Once imported, click on Image, then Stacks, followed by Tools and Montage to Stack options to convert the file into an image stack, then scroll through the montage until the first DMSO peak is visible. Select a region on the DMSO and click on Image, followed by Stack and Plot Z-axis Profile options to plot the intensity versus frame number spectrum. Next, click on List and copy the profile data to extract the raw spectral data.
To convert the recovered spectrum into frequency units, perform a linear regression using the symmetric and asymmetric CH stretching from DMSO and their corresponding frame numbers. The spectral resolution of the DMSO was measured using a hyperspectral SRS and CARS microscopy, which show a resolution of 14.6 and 17.1 wavenumber respectively, indicating that SRS has a better spectral resolution. The DMSO SRS spectra were obtained at 0.1 and 0.01%concentrations in which the peak at 2913 wavenumber can be resolved in the former, but not in the latter, indicating the detection limit is between 0.1 and 0.01%DMSO.

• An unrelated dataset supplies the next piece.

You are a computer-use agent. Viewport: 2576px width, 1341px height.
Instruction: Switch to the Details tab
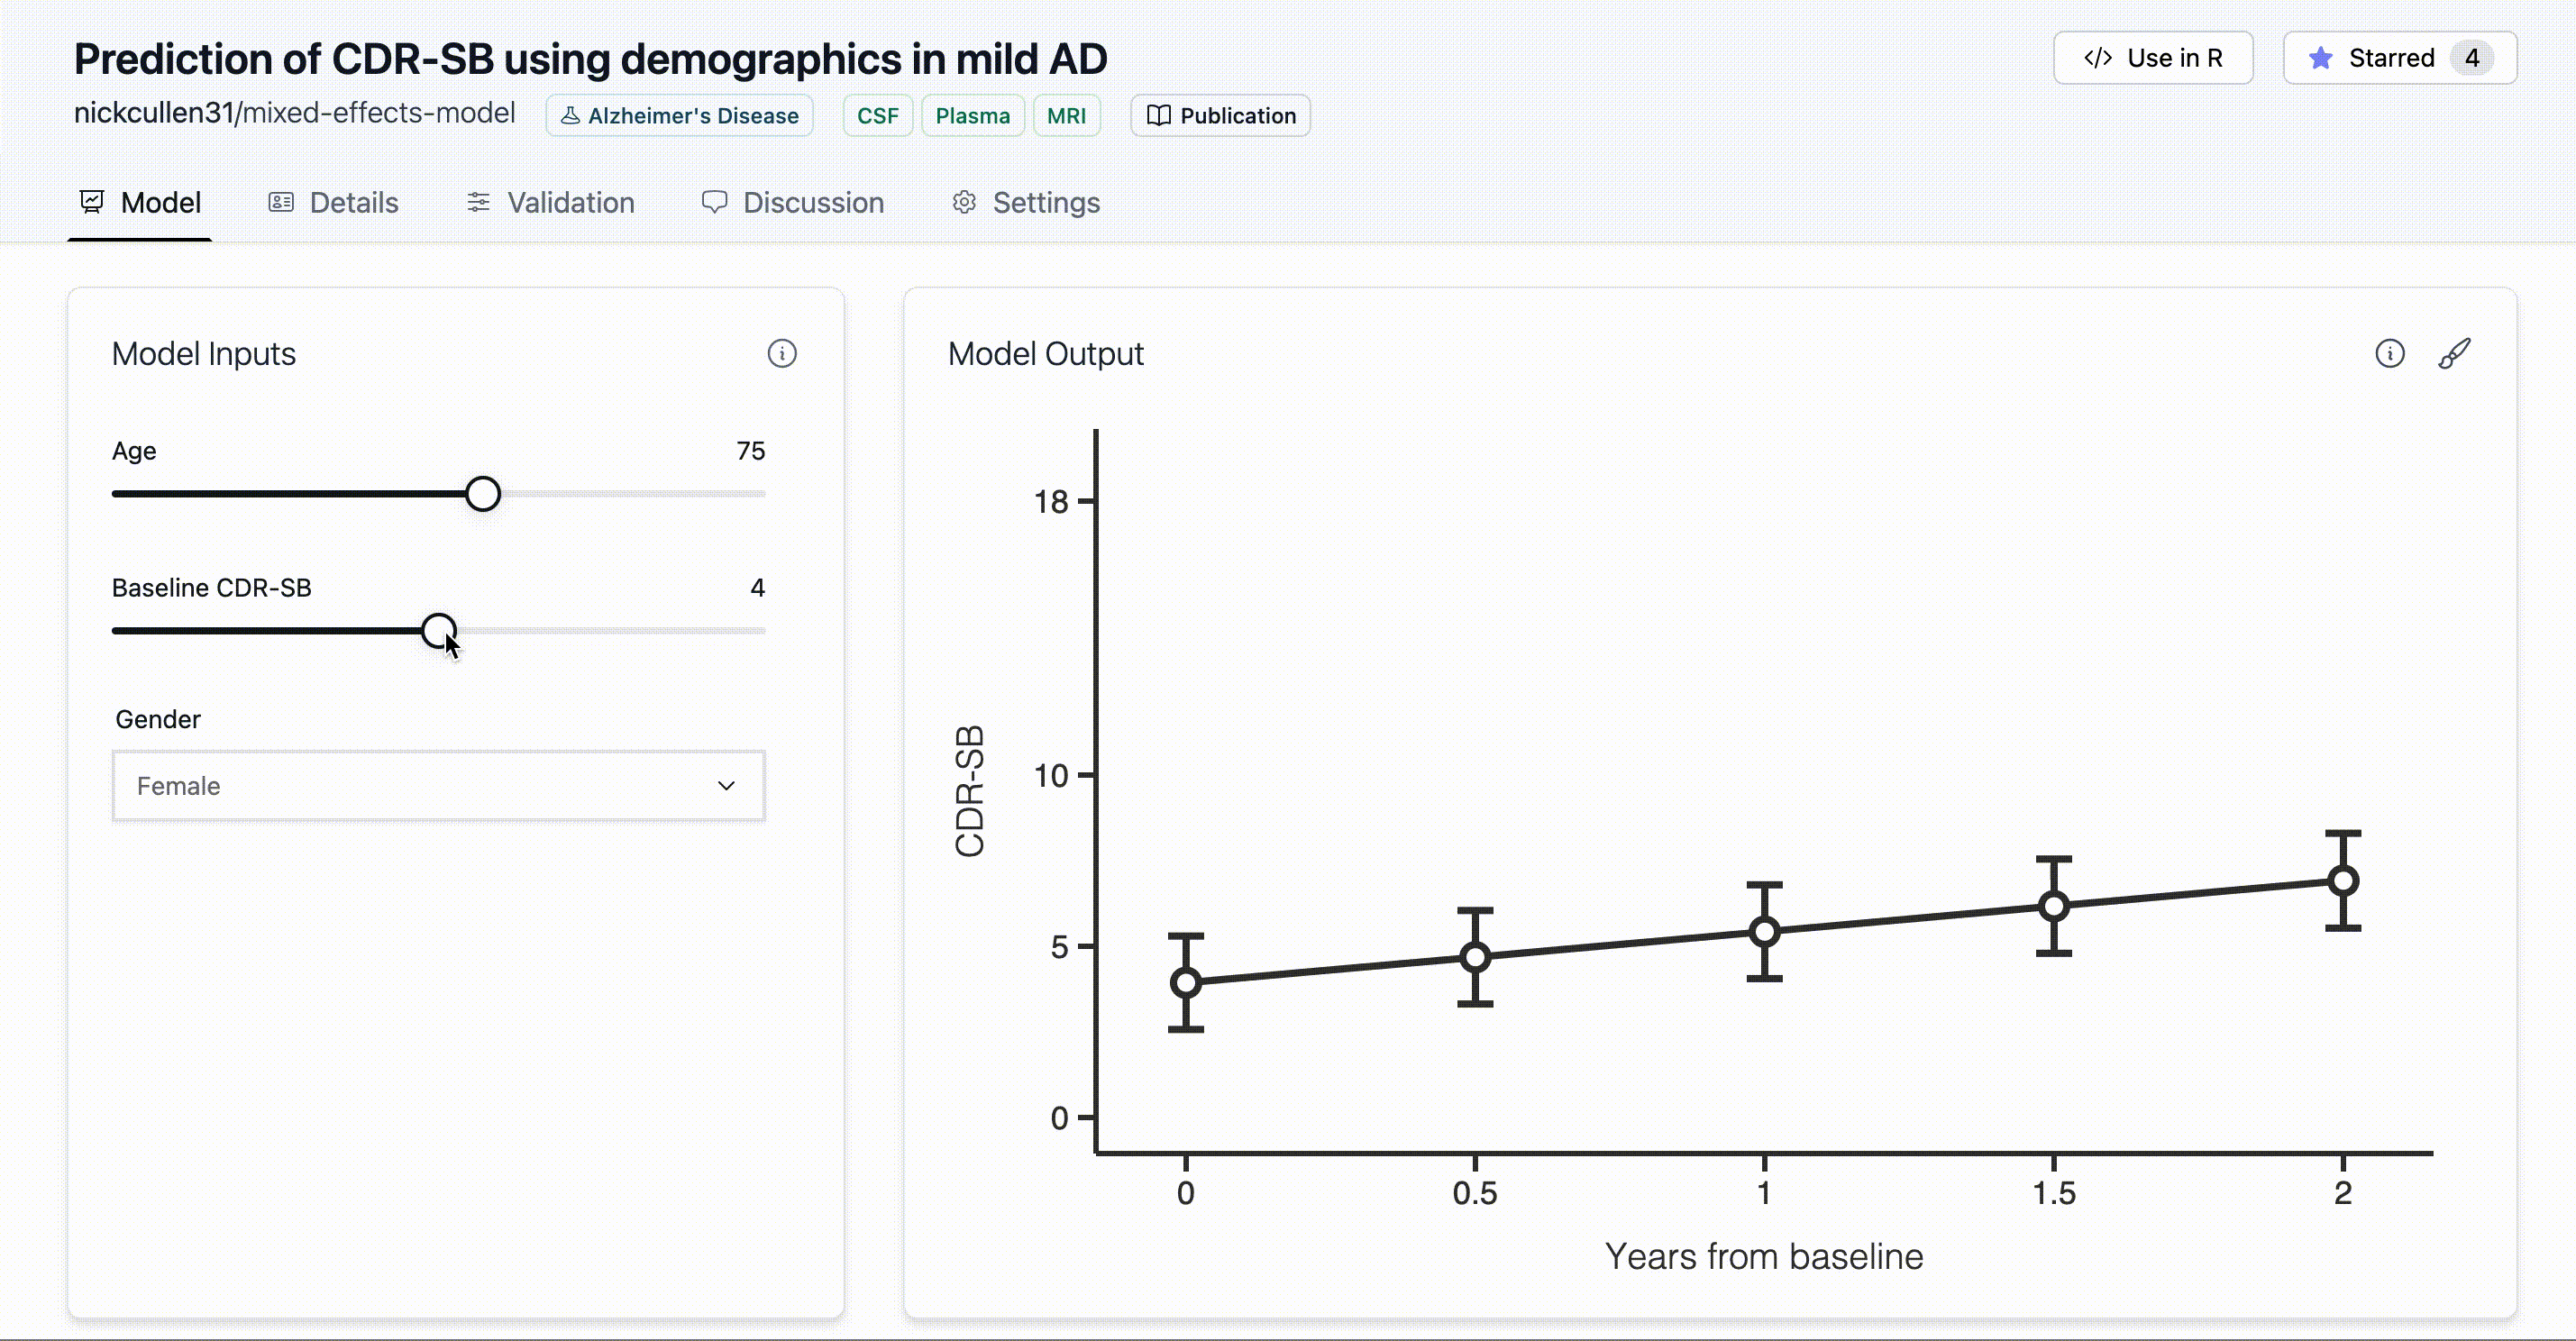pos(333,202)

The phase-retrieved CARS spectra show the DMSO 2913 wavenumber peak can be clearly resolved for the 0.1%DMSO, but not the 0.01%indicating a detection limit between these two concentrations. SRS and CARS intensity profiles of a MIA PaCA-2 cell demonstrated that the SRS signal gave a resolution of 398.6 nanometers, while the CARS signal gave 1.2 times better resolution of 330.3 nanometers. The SRS and CARS images from MIA PaCa-2 cells at different optical delay positions show the strongest signals with lipid droplets as bright dots for SRS, whereas CARS have much reduced contrasts.
However, a 37 wavenumber red shift in spectral focusing improved the lipid contrasts for both SRS and CARS. The SRS spectra show a much stronger signal at 2850 wavenumber for lipid droplets than other organelles, whereas the CARS spectra show a small red shift. To optimize the coherent Raman scattering signal, first find the sample focus, then tune the optical delay, and finally, fine-tune the mirrors until a maximum is achieved.

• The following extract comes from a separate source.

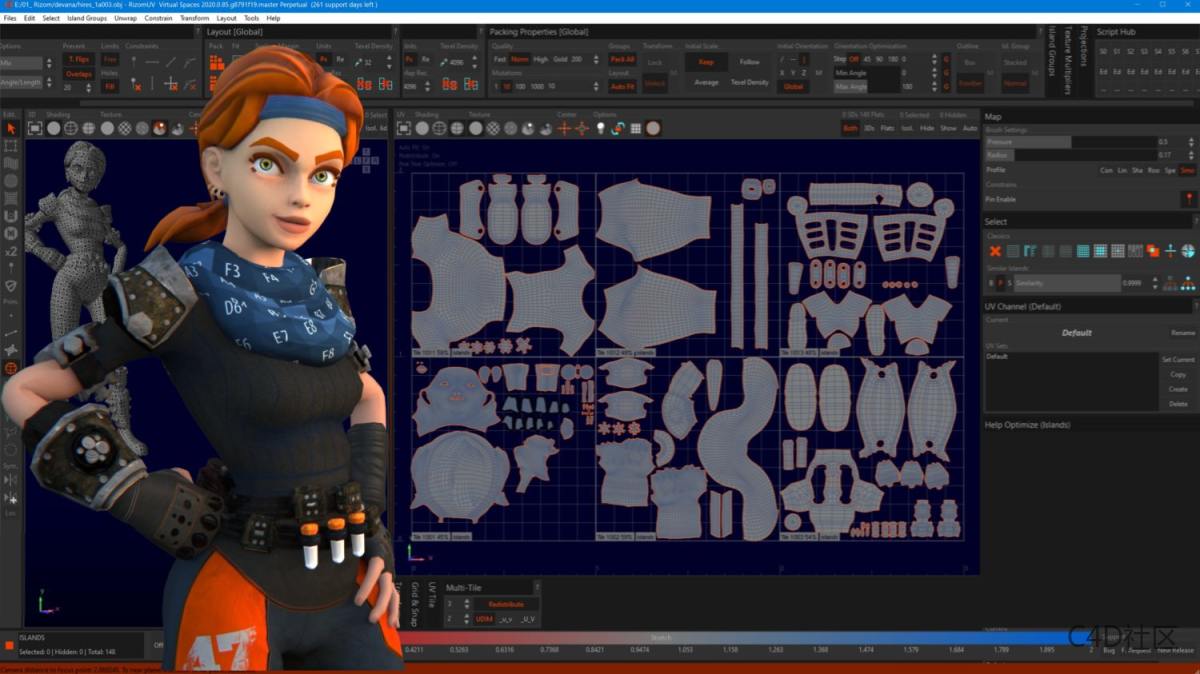The image size is (1200, 674).
Task: Click the circular refresh arrows icon near Options
Action: (x=619, y=128)
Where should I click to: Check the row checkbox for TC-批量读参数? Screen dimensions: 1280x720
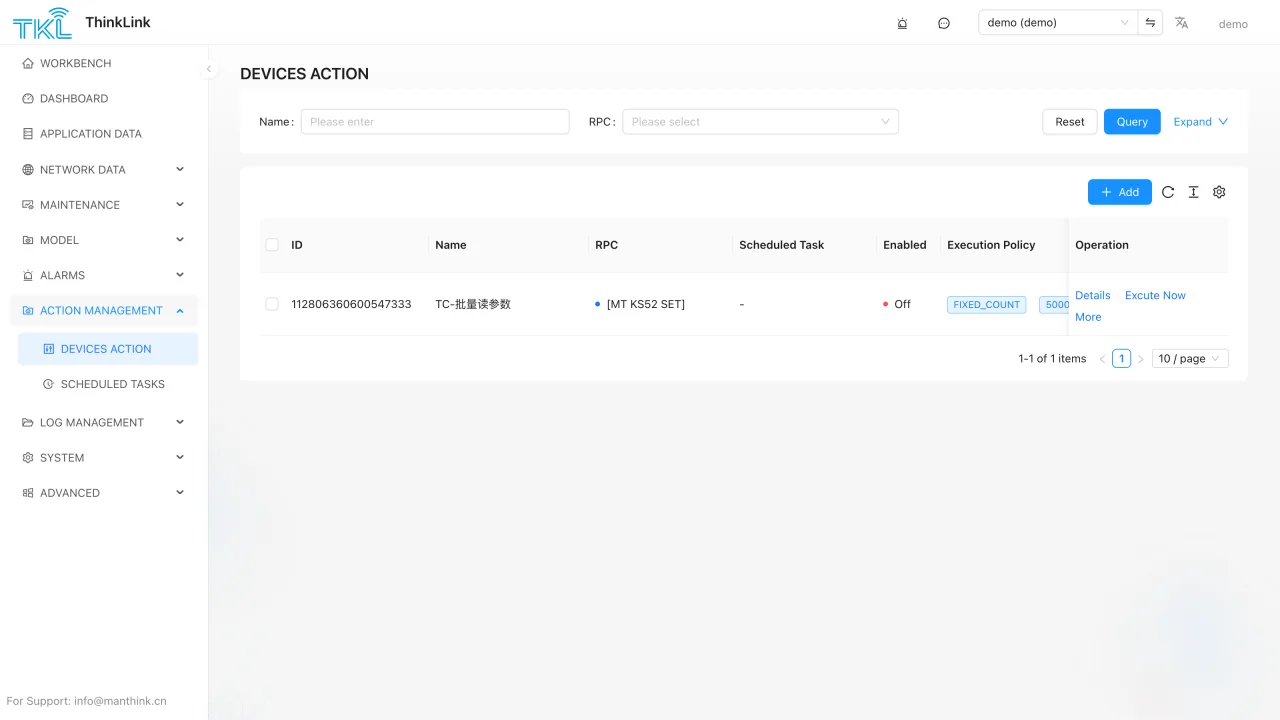[x=272, y=304]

Other pump-probe technologies, such as transient absorption are inherently integrated into the CRS platform. This technology is very powerful for measuring the absorption kinetics of strong light absorbing non-fluorescent molecules. This technique allows researchers to view small molecules in a label-free manner with high chemical cell activity.
It also allows researchers to view changes in lipid metabolism, intracellular dynamics, and drug distributions.